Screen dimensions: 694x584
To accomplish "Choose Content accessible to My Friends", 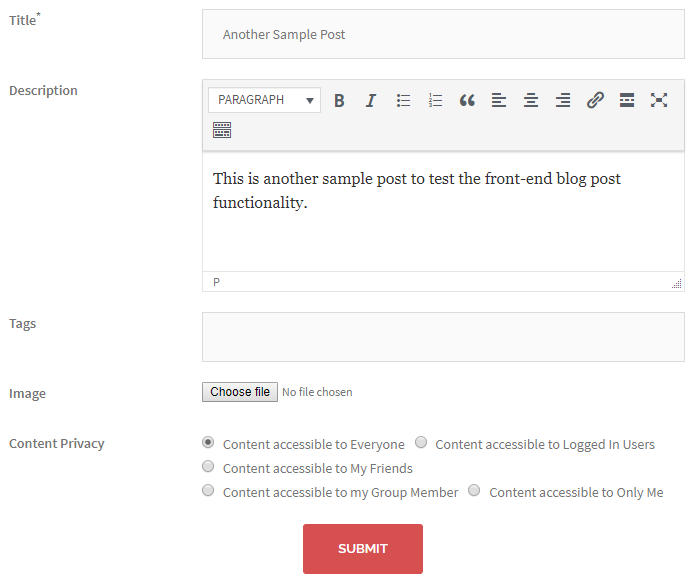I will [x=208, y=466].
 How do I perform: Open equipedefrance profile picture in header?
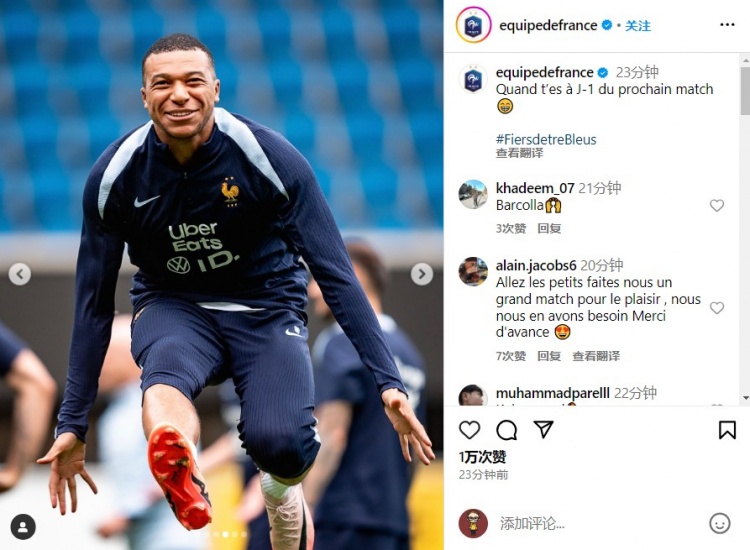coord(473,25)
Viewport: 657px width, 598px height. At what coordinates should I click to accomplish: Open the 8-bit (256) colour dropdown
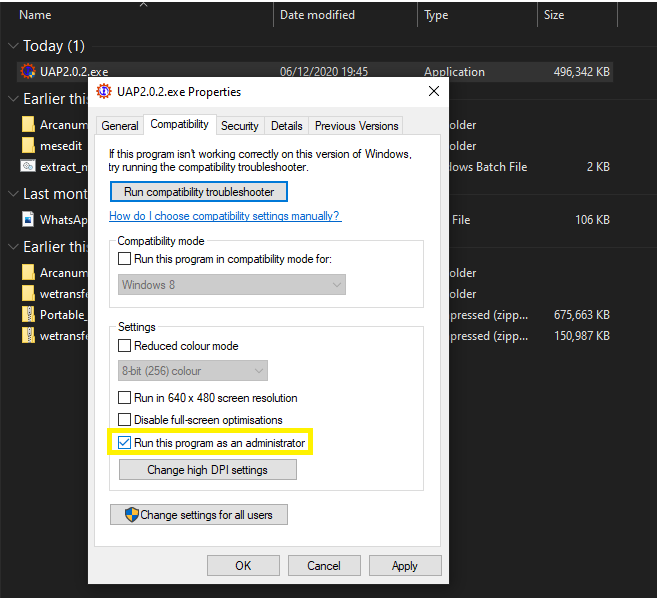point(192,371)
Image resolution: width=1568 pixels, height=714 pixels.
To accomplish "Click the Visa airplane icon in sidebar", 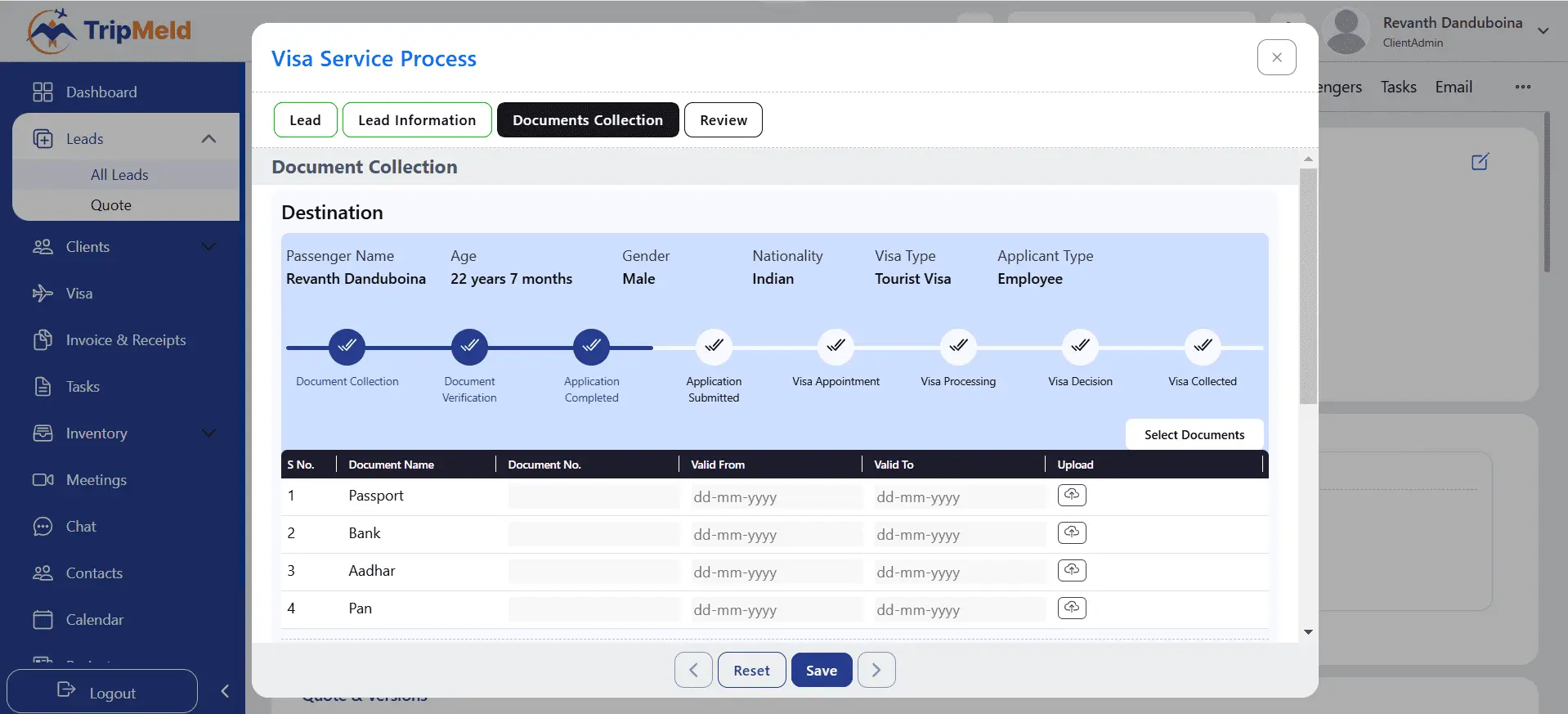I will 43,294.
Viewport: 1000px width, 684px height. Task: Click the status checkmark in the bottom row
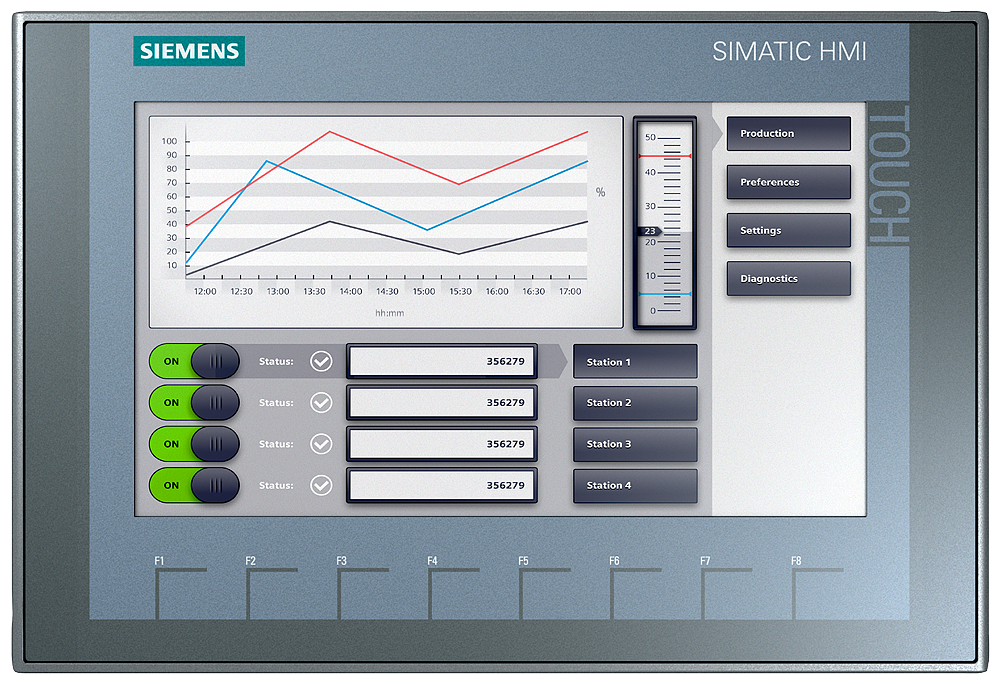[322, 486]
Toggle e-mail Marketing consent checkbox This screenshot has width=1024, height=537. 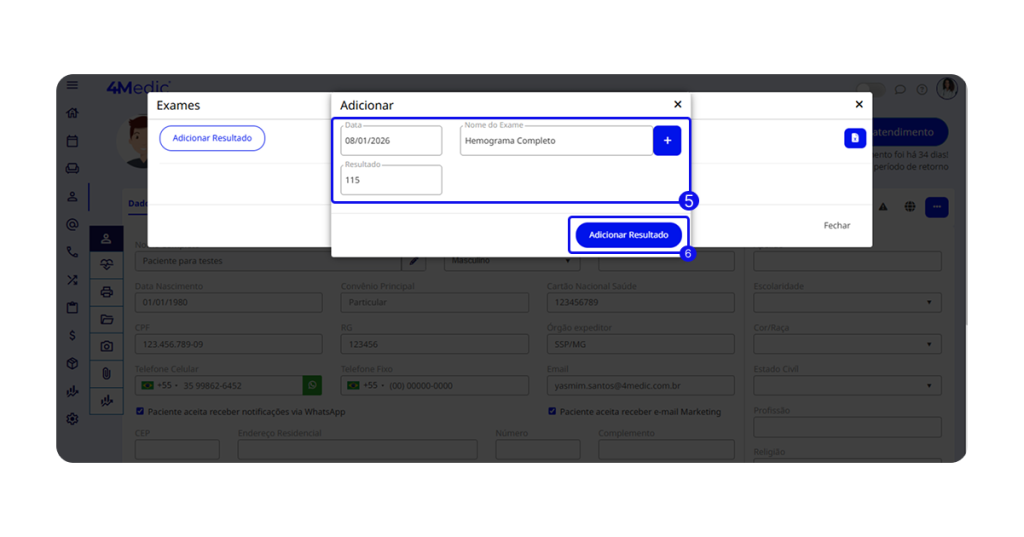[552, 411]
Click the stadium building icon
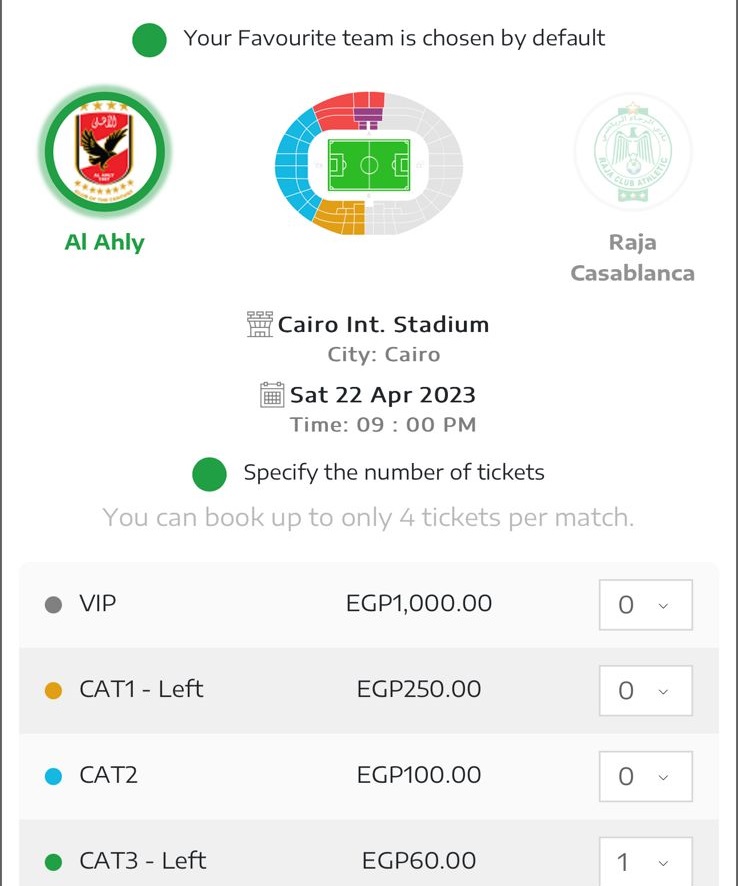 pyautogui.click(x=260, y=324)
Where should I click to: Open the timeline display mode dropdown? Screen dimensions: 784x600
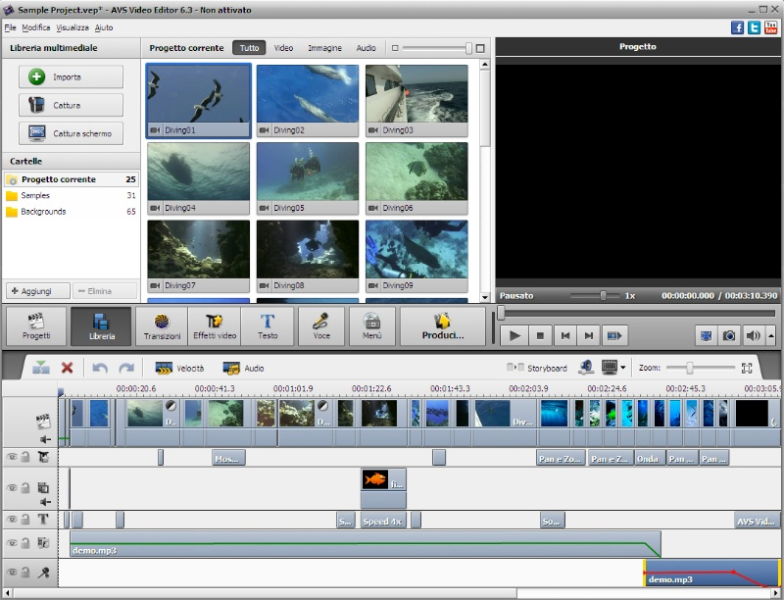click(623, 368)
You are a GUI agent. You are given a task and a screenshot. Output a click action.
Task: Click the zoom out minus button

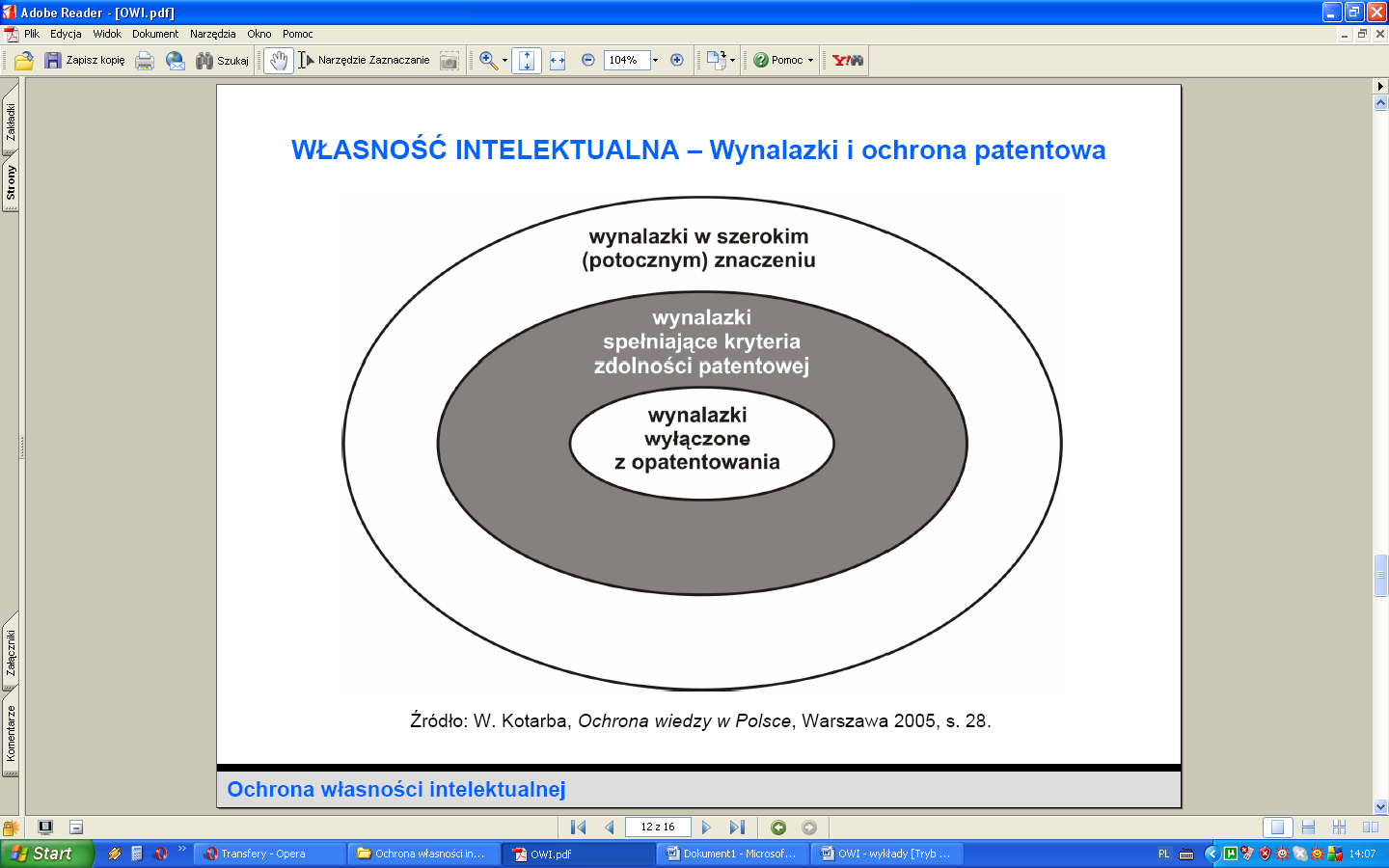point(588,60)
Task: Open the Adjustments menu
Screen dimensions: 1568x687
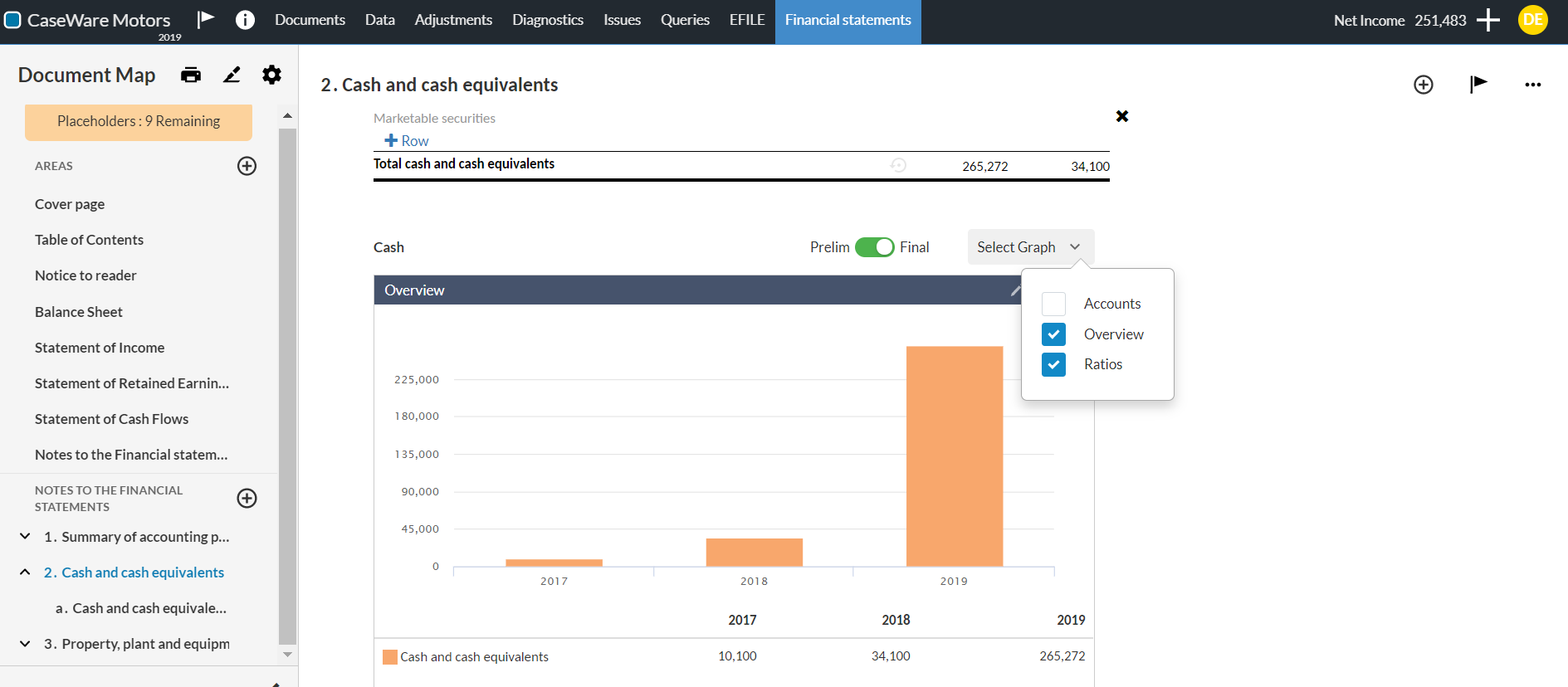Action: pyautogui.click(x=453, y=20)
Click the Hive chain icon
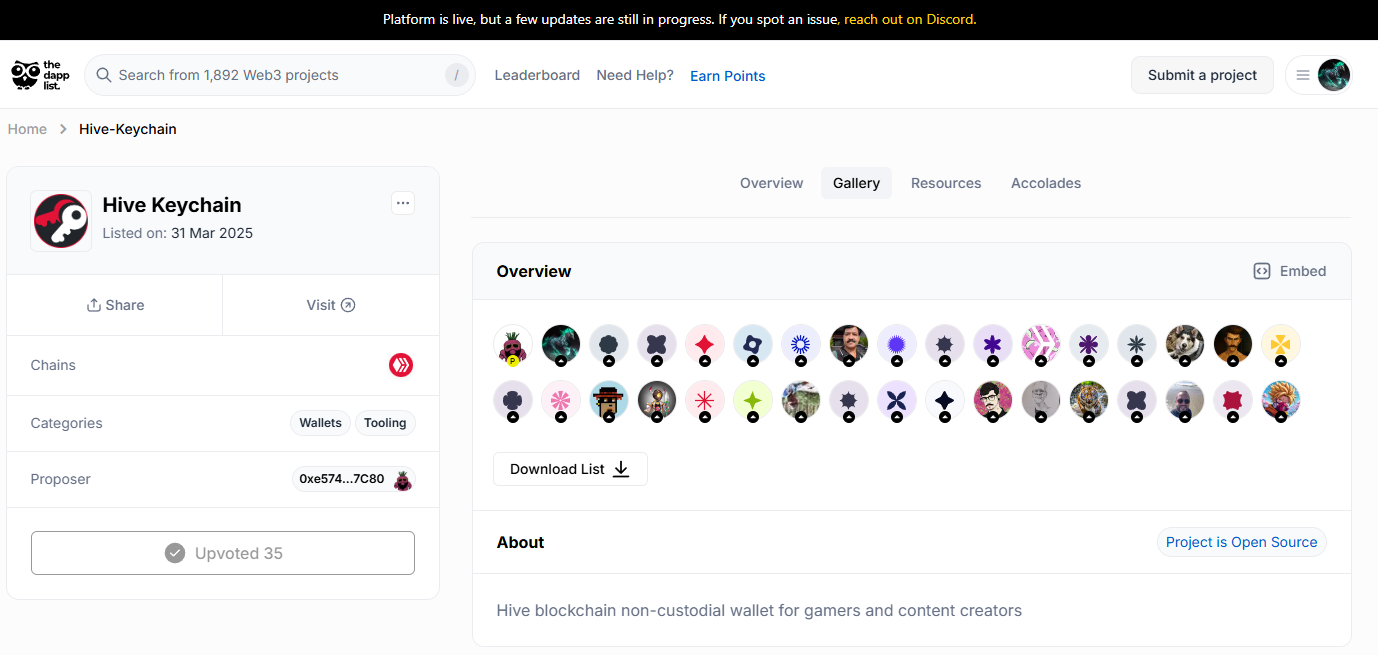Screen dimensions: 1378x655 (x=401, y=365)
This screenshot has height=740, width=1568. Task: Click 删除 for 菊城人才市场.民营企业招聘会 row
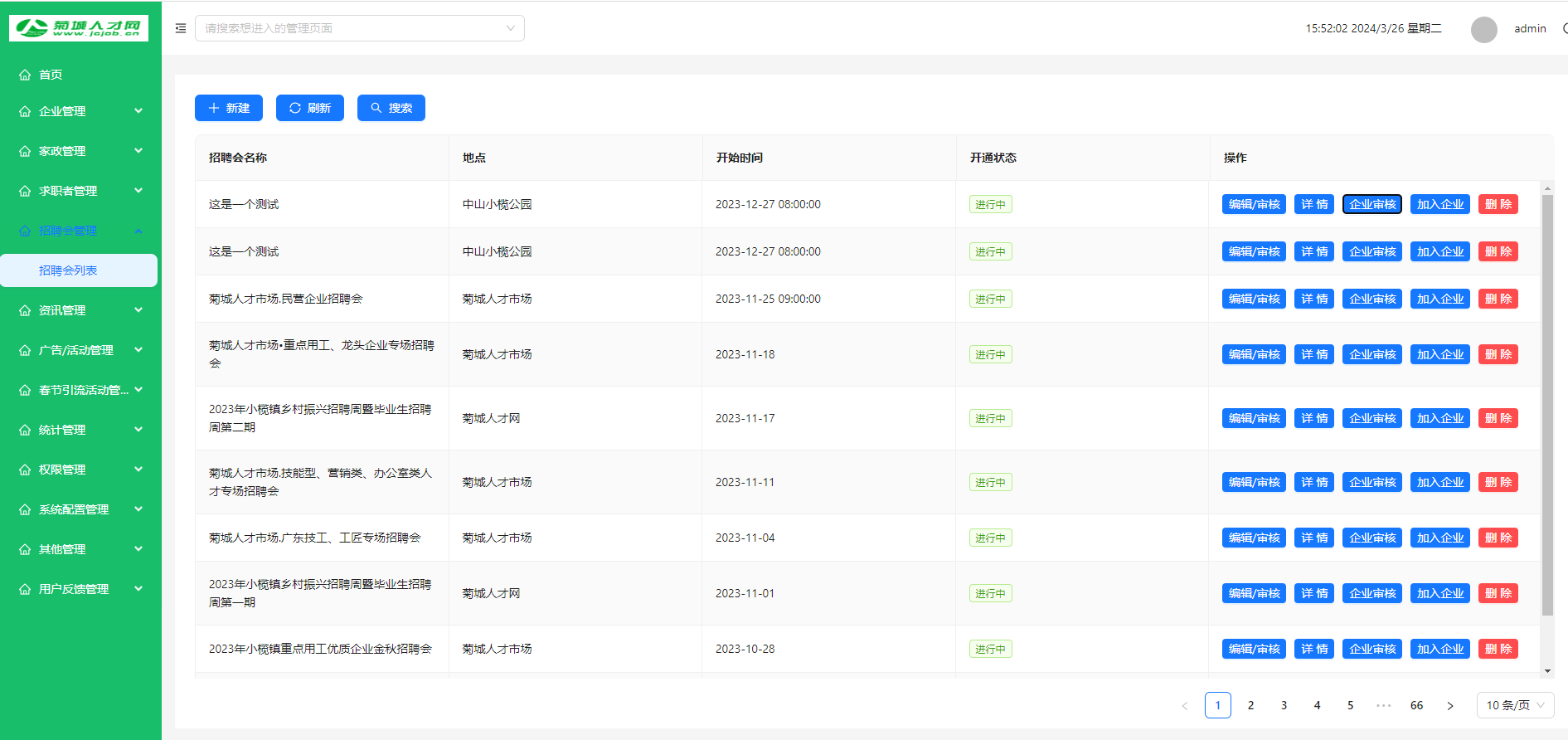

* * *

What you are asked to do:
Taking the records above, print only and exactly the lines from the line with "Click the stadium building icon" to the line with "You are a GUI", both kept, and exclude pictures.

Written solution:
Click the stadium building icon
 pyautogui.click(x=260, y=324)
Where should I click to: Open the timeline display mode dropdown? Screen dimensions: 784x600
click(623, 368)
You are a GUI agent. You are given a task and a screenshot. Output a click action.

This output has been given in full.